Tata Institute of Fundamental Research

Learning to Model: Constraint Acquisition via Queries and Symbolic–Connectionist Hybridization

STCS Seminar
Speaker: Nadjib Lazaar (University of Paris-Saclay)
Organiser: Shibashis Guha
Date: Wednesday, 10 Dec 2025, 16:00 to 17:00
Venue: HBA Foyer

(Scan to add to calendar)
Abstract: 
Constraint Acquisition (CA) is a symbolic learning framework at the intersection of concept learning (inductive reasoning) and constraint programming (deductive reasoning). These two paradigms, rooted in symbolic AI, are combined in CA to automate and accelerate the modeling phase, enabling the automatic construction of constraint networks representing a target concept.
In Query-Based Constraint Acquisition (QBCA), the learner interacts actively with an oracle by posing structured queries, progressively refining the hypothesis space. This talk provides a structured overview of QBCA, with a focus on the typology of queries (e.g., membership queries, equivalence queries) and their role in the acquisition process.
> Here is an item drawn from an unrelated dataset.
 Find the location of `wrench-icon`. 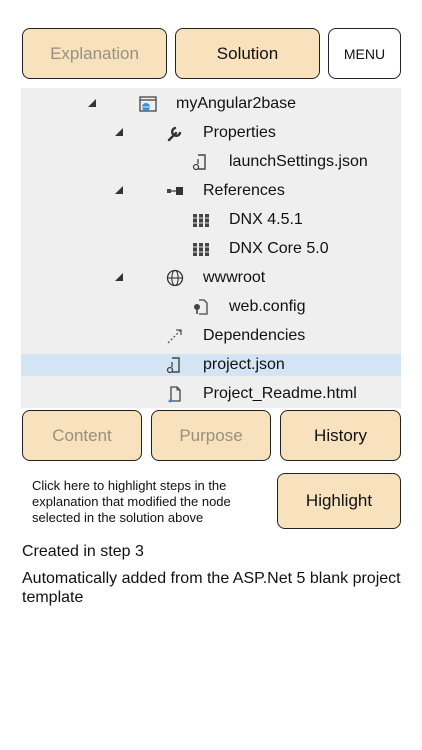

wrench-icon is located at coordinates (174, 134).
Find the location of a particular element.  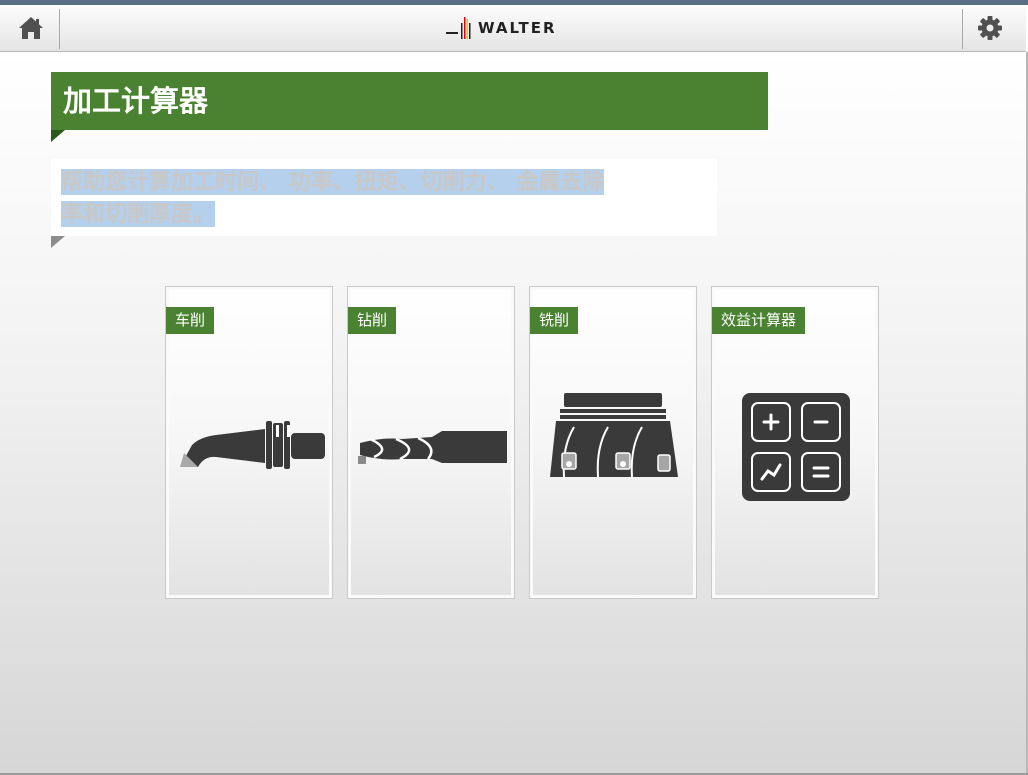

title-banner-fold is located at coordinates (58, 136).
I will also cover theoretical foundations, recent algorithmic developments, and extensions to partial, uncertain, or qualitative contexts. QBCA opens promising avenues in applications such as program analysis, autonomous systems, and interactive explainable modeling in XAI.
Finally, I will discuss emerging connections between QBCA and contemporary connectionist approaches, notably language models (LLMs) and Transformers, outlining directions for integrating explicit symbolic reasoning with statistical learning capabilities.
 

Short Bio:
Nadjib Lazaar is a Full Professor at Paris-Saclay University and a member of the LaHDAK team at the LISN laboratory. He currently serves as director of the MIAGE program and co-director of the Master's in Data Science at the Faculty of Sciences of Orsay. He is also the International Relations Officer for the DATAIA Institute and the AI Cluster. Previously, he was an Associate Professor (HDR) at the University of Montpellier from 2013 to 2024. His research sits at the intersection of Constraint Programming, Data Mining, Machine Learning, and Software Engineering, with a focus on constraint acquisition, declarative data mining, AI-based software testing, and trustworthy neuro-symbolic AI.